What is legal aid?

What is legal aid?

Legal aid is a scheme where the state covers the cost of professional lawyers to advise and represent clients in certain areas of law.

Subject – for civil claims anyway – to financial vetting of the client and subject to the case having a good chance of success.

Our legal aid scheme started in the 1950s and I understand that it was originally viewed as a twin to the National Health Service – one safeguarding our health and the other safeguarding our legal rights.

Legal Aid was largely a good scheme and helped many people, although it has to be said that not a few of the clients were undeserving.

It was very expensive though and as the cost ballooned from millions into billions, the government took the view that they had no alternative but to cut it down.

Cutting the Legal Aid bill

Government was a lot more successful in cutting the legal aid bill than it was with the National Health bill.

But then the NHS is dear to the nation’s heart.  It is manned by nurses – who attract much sympathy. Legal Aid work, on the other hand, is done by lawyers (frequently described as ‘fat cat’ lawyers) who attract no sympathy whatsoever.

This is unfair though. Proper ‘fat cat’ lawyers would never do legal aid work. There isn’t enough money in it.

However, it is arguable that in many ways the government’s dealings with Legal Aid have been short-sighted.

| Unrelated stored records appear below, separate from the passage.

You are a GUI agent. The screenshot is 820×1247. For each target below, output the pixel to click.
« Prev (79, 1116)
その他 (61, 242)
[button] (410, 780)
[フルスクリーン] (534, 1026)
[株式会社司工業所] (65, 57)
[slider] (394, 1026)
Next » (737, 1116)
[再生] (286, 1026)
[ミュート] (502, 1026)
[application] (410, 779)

Much of the cost is not the lawyer’s fault

The big cost of the scheme is for lawyers’ time as they charge by the hour. I won’t say that legal aid bills have never been padded by financially strapped legal aid lawyers. However, the real reason for the high bills is that law and court procedures are complex and the work time-consuming.

I can attest to this – I used to be a litigation solicitor.

However cutting the legal aid budget has caused problems

Problems caused by legal aid cuts

There are two main problems

1 The loss of expertise

If no, or very little, legal aid funding is available, then it will not be economic for legal aid firms to continue.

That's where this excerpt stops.